Book Review: The Pandemic that Killed 180,000 Egyptians

Dina Ezzat , Saturday 22 Aug 2020

Prominent physician and intellectual Mohamed Abul-Ghar explains how the plague, cholera and chickenpox have influenced Egyptians’ health, lifestyle and politics

Book

El-Wabaa Allazi Qatal 180,000 Masri (“The Pandemic that Killed 180,000 Egyptians”), Mohamed Abul-Ghar, El-Shorouk Publishing House, Cairo, 2020, pp.214

The plague that hit medieval Egypt in the late 14th century took a heavy toll on Egyptians and undermined the rule of the Mamelukes.

The Ottomans, who ruled Egypt from 1517 AD, refrained from imposing restrictive measures against the Egyptians' freedom of movement when the country was hit by cholera to avoid inciting unrest in the face of an unpopular rule and to secure the continued supply of crops from Egyptian fields.

The Spanish Flu that hit Egypt in the late 1910s provided impetus to the outbreak of the 1919 Revolution, which started in the countryside with demonstrations against deteriorating social and health conditions. The flu spread as Egypt's healthcare service were declining under the British occupation that had given the preference of such services to World War I troops.

These some of the facts prominent physician and intellectual Mohamed Aboul-Ghar shares in 214 pages of intense story-telling. The book offers the reader a concise history of pandemics that have been recorded in Egypt during the past three centuries. It also offers an equally condensed history of the evolution of healthcare services in modern Egypt – from the rule of Mohamed Ali through the early years of the British occupation to the establishment of the country’s first Ministry of Health in the 1930s.

The book discusses the attack of the Spanish Flu, which was named as such not because it started in Spain, but because Spanish newspapers, which had steered away from the battles of WWI, spoke most extensively about the deadly virus.

According to Abul-Ghar’s exhaustive research, which included going through endless volumes of history and medical records from several world archives and a detailed examination of the issues of the two prominent Egyptian newspapers of the time Al-Ahram and Al-Muqattam, the Spanish Flu had probably arrived in Egypt aboard a ship coming from a European country and from there it found its way first to the big cities, from May to July 1918, and later to remote villages and cities that had been more or less “protected” by the lack of transport.

The virus had spread slowly before picking up an aggressive momentum in October 1918. It killed 180,000 Egyptians out of a population of 20 million.

The recorded causalities, Abul-Ghar argued, are probably not accurate given the figure is only of those who pursued medical care. It was not at all unusual, he explained, for people to feel unwell and not seek medical help. The cause of their death, consequently, was recorded as a heart attack.

In the book, Abul-Ghar blames the insufficient access to medical services in the majority of rural Egypt and the acute poverty that resulted in insufficient nutrition for the spread of the virus and its deadly impact.

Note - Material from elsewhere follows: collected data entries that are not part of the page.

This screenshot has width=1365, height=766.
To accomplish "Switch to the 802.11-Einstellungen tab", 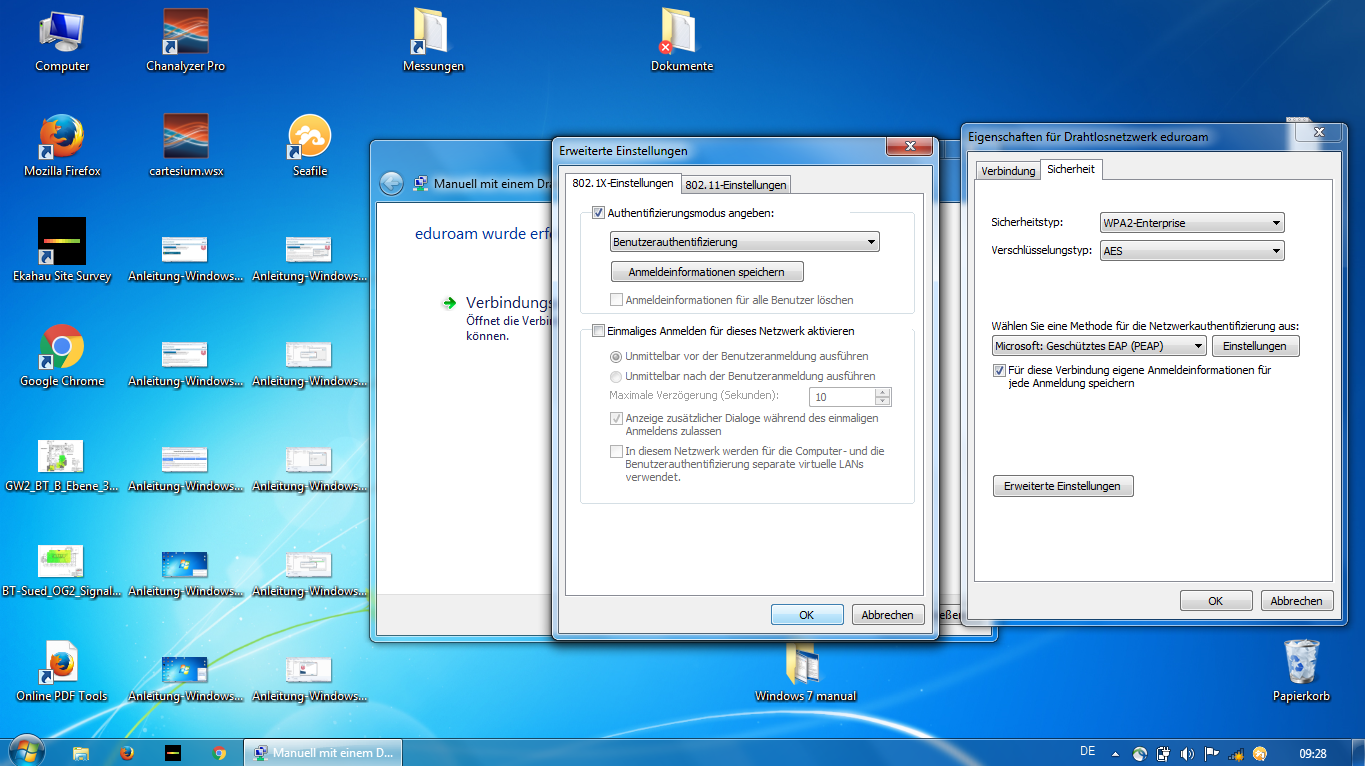I will (736, 184).
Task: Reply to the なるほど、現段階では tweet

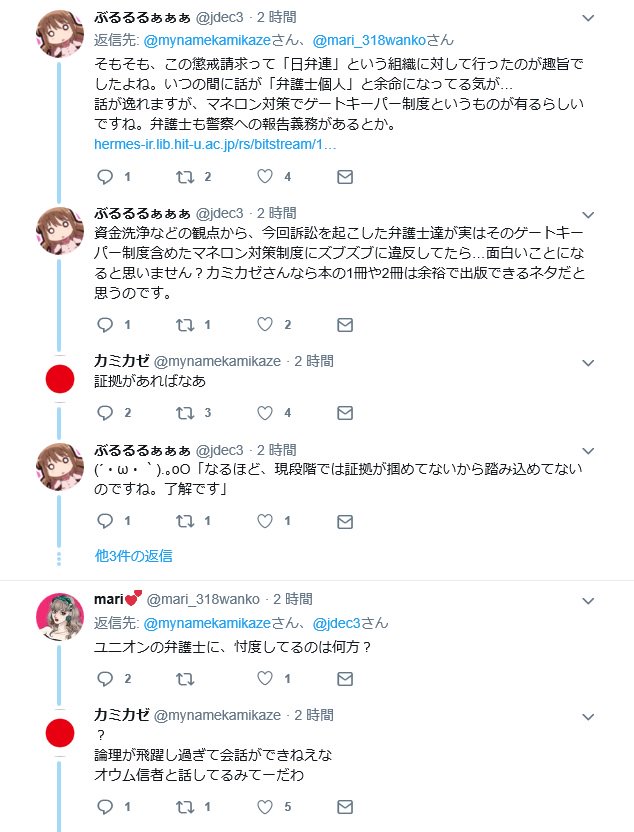Action: click(105, 521)
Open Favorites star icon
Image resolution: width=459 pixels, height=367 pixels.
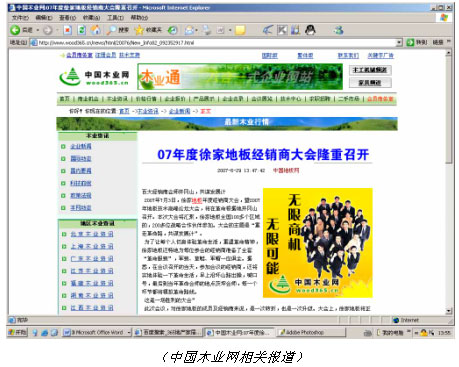[x=139, y=30]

Between 1914 and 1917, Abul-Ghar wrote, the average income of an Egyptian worker was around 270 piastres, while a family of no more than four people would have needed double this amount just to cover the cost of their basic nutrition.

However, Abul-Ghar noted that with the spread of the virus, health authorities published health guidelines to contain the spread of what was inevitably a deadly virus.

The guidelines Abul-Ghar found in some dailies of the time are almost identical to the ones promoted 100 years later by the Egyptian Ministry of Health in the awareness campaign against COVID-19 in the spring of 2020. The last chapter of the book is dedicated to discussing COVID-19.

The Pandemic that Killed 180,000 Egyptians is an interesting read, not just because of what it offers in terms of social, political and medical history, but also because it is about the only book to cover the impact of a deadly virus that hit Egypt at a time when the entire country was taken over by anger against British occupation as manifested in the 1919 Revolution.

Having written a book on the 1919 Revolution, published last year also by El-Shorouk Publishing House, under the title of Amrica wa Thawert 1919 ("America and the 1919 Revolution"), Abul-Ghar had already immersed himself into extensive research of Egyptian history. However, as he wrote in the introduction of his newest release, there is hardly any reference to the Spanish Flu in the works of historians who documented the events of the time.

The book is also interesting because it offers a list of possible other readings on the history and impact of pandemics in Egypt. Some of these possible readings come in the many references that Abul-Ghar used for his book.

Of those titles are Khaled Fahmy’s The Egyptian Revolution of 1919 – the birth of the modern nation, Lutfi El-Sayed’s A History of Egypt: From the Arab Conquest to the Present, Naguib Mahfouz’s Malhamat El-Harafish (The Harafish), and Saad Mekkawy’s El-Saairouna Neiyaman (Those Walking in their Sleep).